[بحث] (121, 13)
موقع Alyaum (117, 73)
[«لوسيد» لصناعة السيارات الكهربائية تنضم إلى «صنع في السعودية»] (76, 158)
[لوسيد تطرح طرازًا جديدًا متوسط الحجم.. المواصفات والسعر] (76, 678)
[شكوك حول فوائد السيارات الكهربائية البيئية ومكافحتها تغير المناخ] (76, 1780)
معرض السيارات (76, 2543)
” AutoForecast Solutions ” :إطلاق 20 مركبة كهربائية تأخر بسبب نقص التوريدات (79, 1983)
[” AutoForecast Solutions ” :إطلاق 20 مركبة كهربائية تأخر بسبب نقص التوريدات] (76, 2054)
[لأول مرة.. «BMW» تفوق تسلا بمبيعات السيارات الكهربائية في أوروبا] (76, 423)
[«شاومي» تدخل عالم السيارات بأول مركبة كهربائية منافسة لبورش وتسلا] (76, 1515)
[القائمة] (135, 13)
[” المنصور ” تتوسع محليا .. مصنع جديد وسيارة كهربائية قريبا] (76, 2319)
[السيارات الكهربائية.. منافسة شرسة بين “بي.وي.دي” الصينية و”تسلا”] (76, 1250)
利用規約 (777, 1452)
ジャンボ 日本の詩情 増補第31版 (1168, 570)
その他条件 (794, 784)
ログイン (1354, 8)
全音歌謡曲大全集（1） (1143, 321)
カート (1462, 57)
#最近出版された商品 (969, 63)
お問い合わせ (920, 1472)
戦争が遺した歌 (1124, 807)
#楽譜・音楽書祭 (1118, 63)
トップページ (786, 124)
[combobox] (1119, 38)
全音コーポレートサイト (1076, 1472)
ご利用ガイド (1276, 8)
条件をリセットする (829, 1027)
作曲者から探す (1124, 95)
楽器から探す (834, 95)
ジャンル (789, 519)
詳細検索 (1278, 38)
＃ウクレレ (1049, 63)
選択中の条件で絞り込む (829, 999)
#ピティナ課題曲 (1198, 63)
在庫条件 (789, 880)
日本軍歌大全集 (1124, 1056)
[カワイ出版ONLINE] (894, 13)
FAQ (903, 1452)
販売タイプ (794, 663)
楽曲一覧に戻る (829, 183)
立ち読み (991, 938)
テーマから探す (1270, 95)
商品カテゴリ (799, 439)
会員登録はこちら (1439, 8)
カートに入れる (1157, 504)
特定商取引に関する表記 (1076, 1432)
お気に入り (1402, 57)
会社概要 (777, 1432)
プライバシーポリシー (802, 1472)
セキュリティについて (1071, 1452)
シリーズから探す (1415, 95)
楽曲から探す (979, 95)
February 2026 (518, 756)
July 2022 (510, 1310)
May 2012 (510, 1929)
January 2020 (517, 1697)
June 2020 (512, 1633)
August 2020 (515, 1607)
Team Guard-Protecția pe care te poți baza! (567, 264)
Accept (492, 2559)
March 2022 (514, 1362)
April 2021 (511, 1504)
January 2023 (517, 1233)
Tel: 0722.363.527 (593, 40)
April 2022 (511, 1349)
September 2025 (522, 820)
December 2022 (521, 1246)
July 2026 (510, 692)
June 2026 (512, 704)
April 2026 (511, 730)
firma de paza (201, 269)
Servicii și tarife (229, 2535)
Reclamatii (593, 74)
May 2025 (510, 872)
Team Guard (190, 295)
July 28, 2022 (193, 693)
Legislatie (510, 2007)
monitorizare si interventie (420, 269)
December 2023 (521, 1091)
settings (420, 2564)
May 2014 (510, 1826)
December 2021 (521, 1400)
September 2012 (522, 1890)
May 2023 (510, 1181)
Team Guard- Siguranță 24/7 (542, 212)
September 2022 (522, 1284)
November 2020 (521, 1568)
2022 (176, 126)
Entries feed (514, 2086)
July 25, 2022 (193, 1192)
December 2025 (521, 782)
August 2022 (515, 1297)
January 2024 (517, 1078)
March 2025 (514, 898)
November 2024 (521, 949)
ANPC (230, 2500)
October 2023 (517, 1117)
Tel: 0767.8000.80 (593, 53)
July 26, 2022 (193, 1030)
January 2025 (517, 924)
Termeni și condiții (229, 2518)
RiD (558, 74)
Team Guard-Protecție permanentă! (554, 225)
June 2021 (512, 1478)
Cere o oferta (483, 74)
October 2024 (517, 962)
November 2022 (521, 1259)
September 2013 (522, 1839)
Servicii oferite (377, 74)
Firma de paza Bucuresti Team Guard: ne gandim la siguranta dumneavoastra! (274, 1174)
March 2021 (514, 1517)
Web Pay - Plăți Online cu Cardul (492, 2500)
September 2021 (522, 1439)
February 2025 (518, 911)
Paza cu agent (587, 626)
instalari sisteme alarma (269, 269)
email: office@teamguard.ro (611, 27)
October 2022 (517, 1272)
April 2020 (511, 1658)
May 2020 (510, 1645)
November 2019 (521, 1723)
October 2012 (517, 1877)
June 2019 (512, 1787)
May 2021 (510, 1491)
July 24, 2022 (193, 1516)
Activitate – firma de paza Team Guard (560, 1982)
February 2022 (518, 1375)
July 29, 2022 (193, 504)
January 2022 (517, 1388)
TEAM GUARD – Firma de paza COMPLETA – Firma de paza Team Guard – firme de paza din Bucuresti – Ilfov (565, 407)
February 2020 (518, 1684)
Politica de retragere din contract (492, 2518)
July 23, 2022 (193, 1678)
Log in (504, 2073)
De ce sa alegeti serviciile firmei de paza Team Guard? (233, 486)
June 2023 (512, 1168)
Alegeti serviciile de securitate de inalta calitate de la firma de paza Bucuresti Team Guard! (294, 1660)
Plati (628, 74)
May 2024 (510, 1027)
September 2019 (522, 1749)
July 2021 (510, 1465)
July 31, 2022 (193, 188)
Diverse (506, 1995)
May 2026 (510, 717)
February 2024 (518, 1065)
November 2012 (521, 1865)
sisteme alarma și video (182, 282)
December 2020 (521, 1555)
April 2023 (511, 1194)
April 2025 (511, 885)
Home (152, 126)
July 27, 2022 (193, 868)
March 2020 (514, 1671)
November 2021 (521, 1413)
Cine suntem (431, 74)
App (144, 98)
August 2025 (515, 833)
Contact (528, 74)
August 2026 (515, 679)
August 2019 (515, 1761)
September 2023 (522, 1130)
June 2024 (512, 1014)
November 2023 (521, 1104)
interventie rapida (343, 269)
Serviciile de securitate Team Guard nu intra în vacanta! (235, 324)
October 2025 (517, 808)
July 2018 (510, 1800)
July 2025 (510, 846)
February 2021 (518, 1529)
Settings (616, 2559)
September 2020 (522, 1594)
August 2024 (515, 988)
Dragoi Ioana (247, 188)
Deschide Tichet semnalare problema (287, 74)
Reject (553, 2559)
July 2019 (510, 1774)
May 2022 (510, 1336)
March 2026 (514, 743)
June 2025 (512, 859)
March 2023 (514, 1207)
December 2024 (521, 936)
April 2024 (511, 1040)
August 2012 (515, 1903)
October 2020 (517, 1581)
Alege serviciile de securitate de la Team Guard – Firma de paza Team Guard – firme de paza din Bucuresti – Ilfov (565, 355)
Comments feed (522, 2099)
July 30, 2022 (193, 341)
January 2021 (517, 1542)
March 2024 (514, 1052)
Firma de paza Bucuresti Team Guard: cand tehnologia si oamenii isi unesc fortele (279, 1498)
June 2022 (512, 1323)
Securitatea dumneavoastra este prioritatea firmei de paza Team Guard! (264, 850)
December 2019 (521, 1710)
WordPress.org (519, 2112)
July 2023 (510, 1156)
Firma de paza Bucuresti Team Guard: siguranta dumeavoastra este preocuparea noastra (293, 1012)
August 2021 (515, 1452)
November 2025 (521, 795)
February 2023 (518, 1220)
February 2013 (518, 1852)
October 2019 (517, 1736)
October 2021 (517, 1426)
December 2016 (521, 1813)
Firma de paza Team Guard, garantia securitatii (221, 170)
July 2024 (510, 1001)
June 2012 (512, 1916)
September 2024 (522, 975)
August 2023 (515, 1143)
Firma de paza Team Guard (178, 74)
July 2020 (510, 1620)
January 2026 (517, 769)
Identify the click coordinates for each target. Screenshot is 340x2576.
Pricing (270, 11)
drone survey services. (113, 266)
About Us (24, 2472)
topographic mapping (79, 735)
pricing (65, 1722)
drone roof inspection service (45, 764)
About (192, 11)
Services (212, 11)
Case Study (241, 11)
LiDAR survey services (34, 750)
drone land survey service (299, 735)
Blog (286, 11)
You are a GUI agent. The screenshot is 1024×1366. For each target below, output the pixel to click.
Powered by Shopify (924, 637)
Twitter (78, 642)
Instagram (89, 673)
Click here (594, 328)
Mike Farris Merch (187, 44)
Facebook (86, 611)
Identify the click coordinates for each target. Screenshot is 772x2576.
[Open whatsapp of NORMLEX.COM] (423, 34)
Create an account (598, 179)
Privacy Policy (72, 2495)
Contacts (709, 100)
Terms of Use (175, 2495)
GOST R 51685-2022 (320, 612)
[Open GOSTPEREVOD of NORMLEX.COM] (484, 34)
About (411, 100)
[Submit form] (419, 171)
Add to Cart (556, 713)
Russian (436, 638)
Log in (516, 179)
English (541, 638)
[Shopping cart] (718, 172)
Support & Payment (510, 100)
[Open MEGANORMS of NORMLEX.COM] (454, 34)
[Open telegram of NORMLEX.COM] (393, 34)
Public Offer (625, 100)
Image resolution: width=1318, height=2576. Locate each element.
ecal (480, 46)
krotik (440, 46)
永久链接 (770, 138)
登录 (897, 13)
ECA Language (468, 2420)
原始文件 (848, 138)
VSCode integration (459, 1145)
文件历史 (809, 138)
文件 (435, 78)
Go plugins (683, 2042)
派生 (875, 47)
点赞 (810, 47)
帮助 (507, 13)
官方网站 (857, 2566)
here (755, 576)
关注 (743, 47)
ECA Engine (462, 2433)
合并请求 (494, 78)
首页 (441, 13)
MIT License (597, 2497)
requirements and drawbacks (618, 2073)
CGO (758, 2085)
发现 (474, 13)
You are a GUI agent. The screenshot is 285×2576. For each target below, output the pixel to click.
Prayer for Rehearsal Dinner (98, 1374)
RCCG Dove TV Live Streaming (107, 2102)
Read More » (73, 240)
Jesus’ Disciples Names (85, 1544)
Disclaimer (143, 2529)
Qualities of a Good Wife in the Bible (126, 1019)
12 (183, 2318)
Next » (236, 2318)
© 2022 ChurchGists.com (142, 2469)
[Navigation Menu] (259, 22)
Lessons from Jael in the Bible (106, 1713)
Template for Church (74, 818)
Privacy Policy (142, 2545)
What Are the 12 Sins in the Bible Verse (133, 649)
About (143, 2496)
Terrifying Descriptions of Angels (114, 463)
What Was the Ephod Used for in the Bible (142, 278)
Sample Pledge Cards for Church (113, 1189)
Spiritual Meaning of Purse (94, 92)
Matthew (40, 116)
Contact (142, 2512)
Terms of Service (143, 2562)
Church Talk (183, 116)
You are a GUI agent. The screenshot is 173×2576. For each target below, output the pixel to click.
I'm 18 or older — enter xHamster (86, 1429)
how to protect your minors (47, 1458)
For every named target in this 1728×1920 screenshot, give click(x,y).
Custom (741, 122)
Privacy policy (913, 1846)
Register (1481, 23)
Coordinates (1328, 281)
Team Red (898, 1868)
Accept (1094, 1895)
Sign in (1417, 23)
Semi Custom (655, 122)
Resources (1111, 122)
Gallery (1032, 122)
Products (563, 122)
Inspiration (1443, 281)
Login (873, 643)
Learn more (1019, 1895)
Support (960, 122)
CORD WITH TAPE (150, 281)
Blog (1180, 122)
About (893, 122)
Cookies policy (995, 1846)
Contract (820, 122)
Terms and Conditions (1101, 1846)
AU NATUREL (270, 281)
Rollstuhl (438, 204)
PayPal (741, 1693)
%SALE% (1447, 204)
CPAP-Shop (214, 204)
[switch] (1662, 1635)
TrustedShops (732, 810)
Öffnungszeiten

================

Could you please copy the lines of the listing above exactly, from its first line through the line bearing "トップページ (786, 124)", and nothing more?

### TASK RESPONSE
[بحث] (121, 13)
موقع Alyaum (117, 73)
[«لوسيد» لصناعة السيارات الكهربائية تنضم إلى «صنع في السعودية»] (76, 158)
[لوسيد تطرح طرازًا جديدًا متوسط الحجم.. المواصفات والسعر] (76, 678)
[شكوك حول فوائد السيارات الكهربائية البيئية ومكافحتها تغير المناخ] (76, 1780)
معرض السيارات (76, 2543)
” AutoForecast Solutions ” :إطلاق 20 مركبة كهربائية تأخر بسبب نقص التوريدات (79, 1983)
[” AutoForecast Solutions ” :إطلاق 20 مركبة كهربائية تأخر بسبب نقص التوريدات] (76, 2054)
[لأول مرة.. «BMW» تفوق تسلا بمبيعات السيارات الكهربائية في أوروبا] (76, 423)
[«شاومي» تدخل عالم السيارات بأول مركبة كهربائية منافسة لبورش وتسلا] (76, 1515)
[القائمة] (135, 13)
[” المنصور ” تتوسع محليا .. مصنع جديد وسيارة كهربائية قريبا] (76, 2319)
[السيارات الكهربائية.. منافسة شرسة بين “بي.وي.دي” الصينية و”تسلا”] (76, 1250)
利用規約 (777, 1452)
ジャンボ 日本の詩情 増補第31版 (1168, 570)
その他条件 (794, 784)
ログイン (1354, 8)
全音歌謡曲大全集（1） (1143, 321)
カート (1462, 57)
#最近出版された商品 (969, 63)
お問い合わせ (920, 1472)
戦争が遺した歌 (1124, 807)
#楽譜・音楽書祭 (1118, 63)
トップページ (786, 124)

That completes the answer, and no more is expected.